TO DO
With the pictures left out, please return exactly the line holding "Image resolution: width=2328" and each following line until the entries end.

-- MATERIAL SHOWN follows --

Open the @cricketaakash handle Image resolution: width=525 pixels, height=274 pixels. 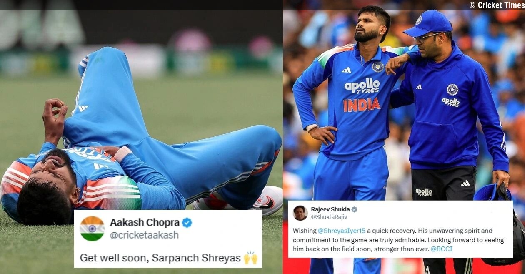[144, 235]
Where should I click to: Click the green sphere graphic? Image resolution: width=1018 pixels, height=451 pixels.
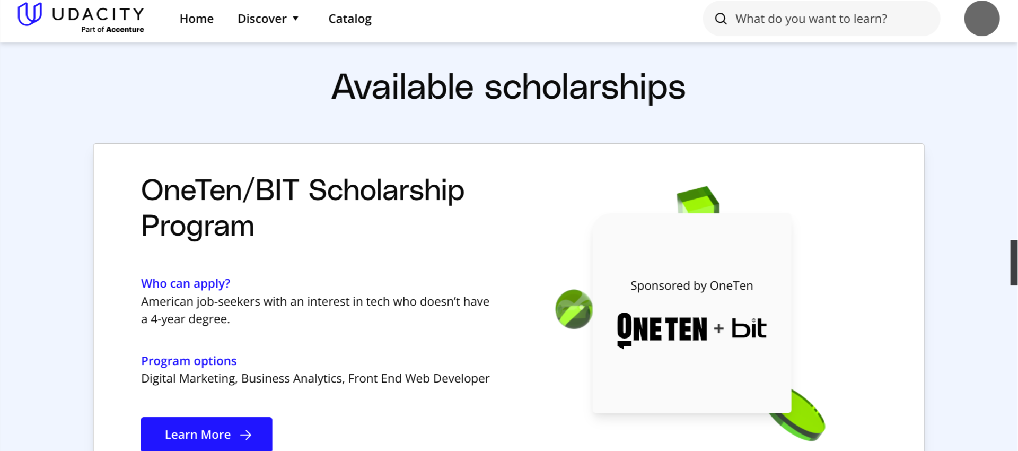pos(573,309)
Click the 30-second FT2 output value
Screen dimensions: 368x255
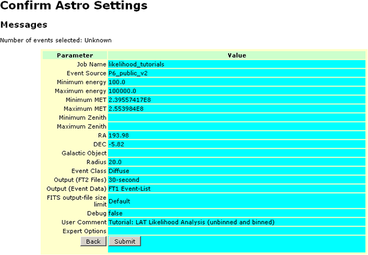tap(124, 180)
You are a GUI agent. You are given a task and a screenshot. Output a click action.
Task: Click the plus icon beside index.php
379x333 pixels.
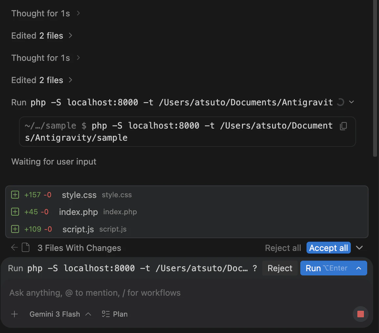click(x=15, y=212)
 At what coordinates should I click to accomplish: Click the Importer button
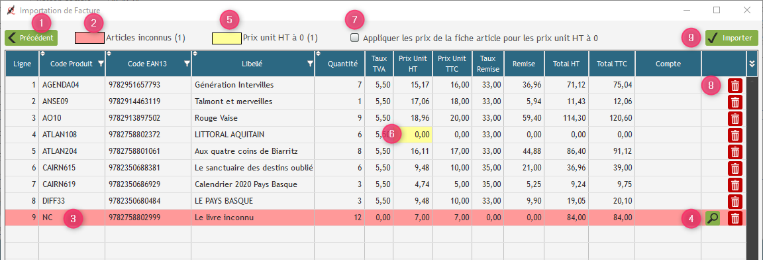731,38
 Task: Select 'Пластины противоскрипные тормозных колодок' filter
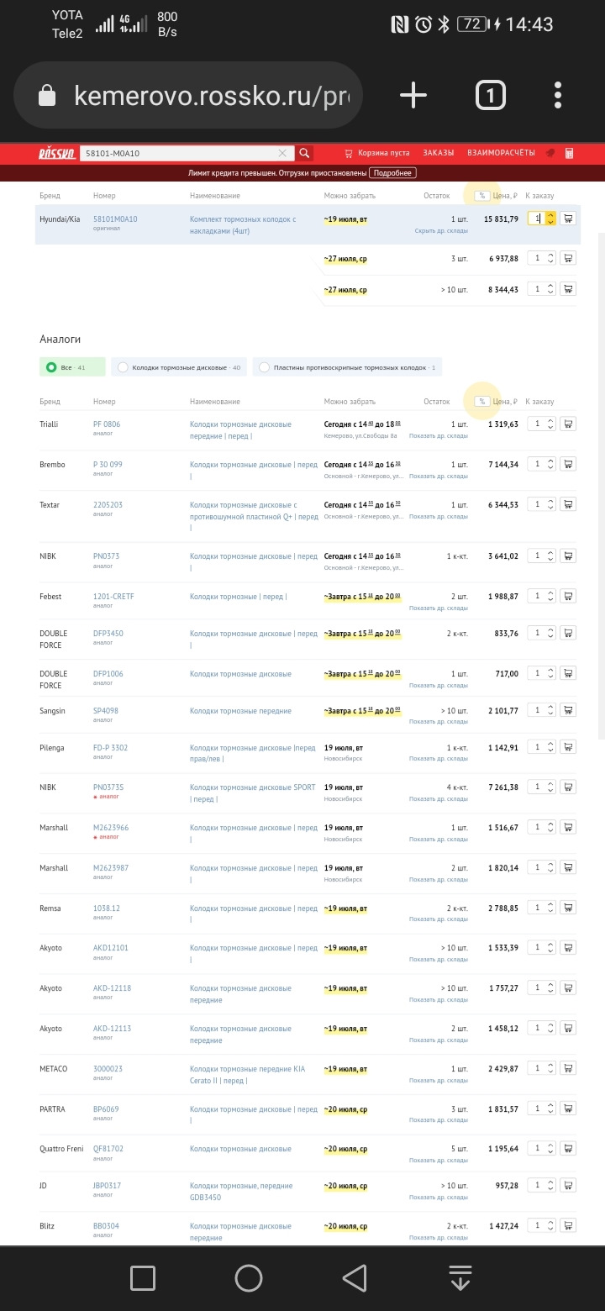(347, 367)
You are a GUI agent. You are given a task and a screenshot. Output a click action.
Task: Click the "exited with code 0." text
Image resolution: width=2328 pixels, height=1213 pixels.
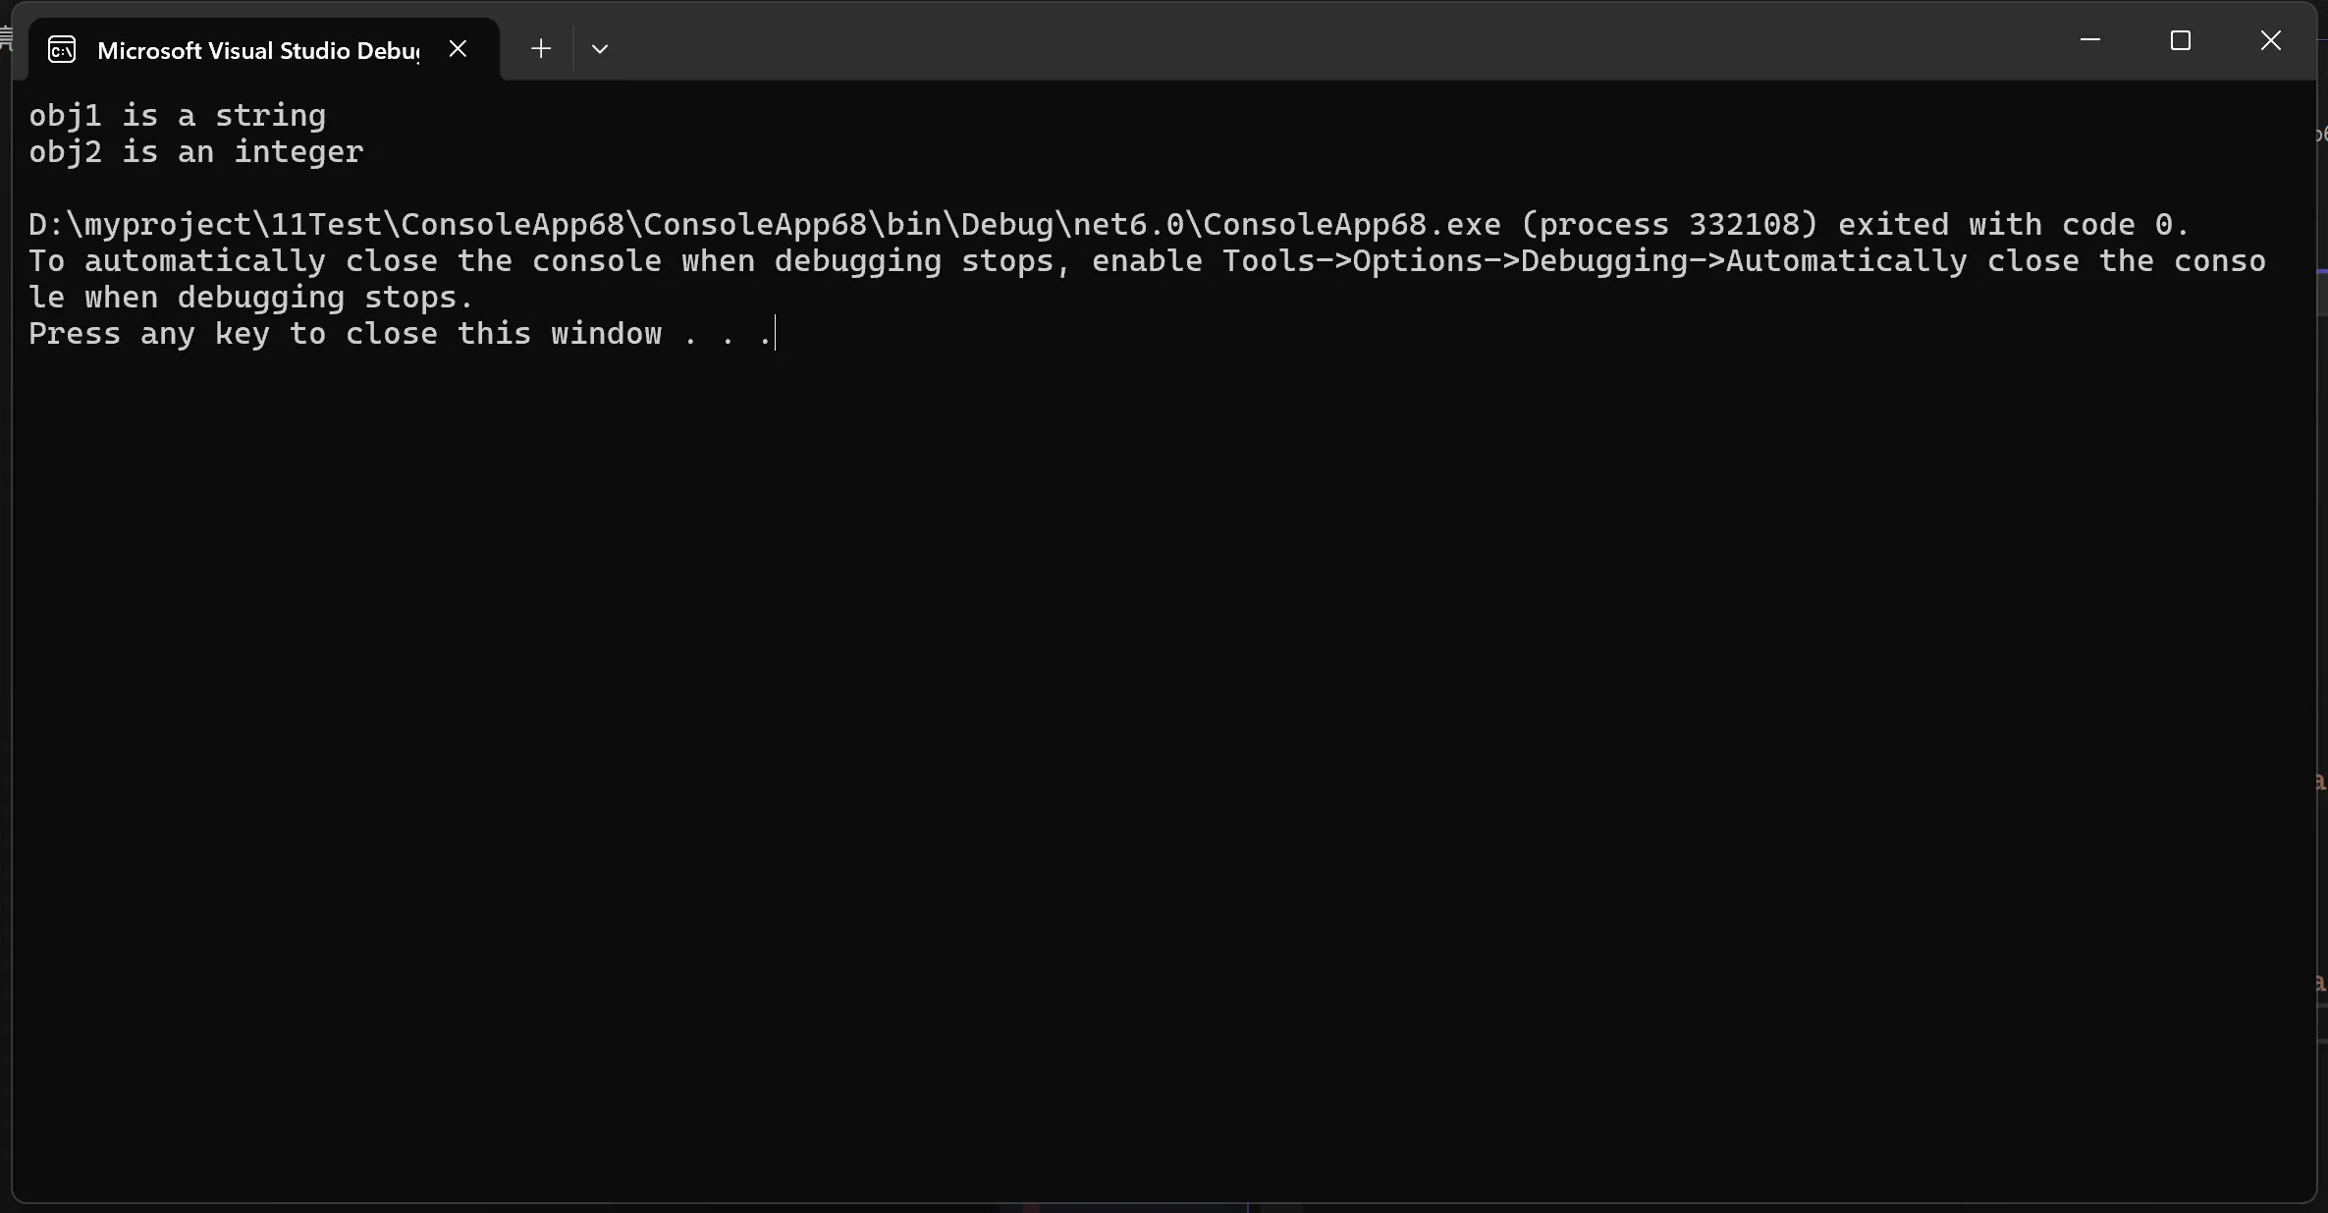pyautogui.click(x=2013, y=225)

-- MATERIAL SHOWN concluded --

OUTPUT OF THE EXERCISE
Image resolution: width=2328 pixels, height=1213 pixels.
pyautogui.click(x=2013, y=225)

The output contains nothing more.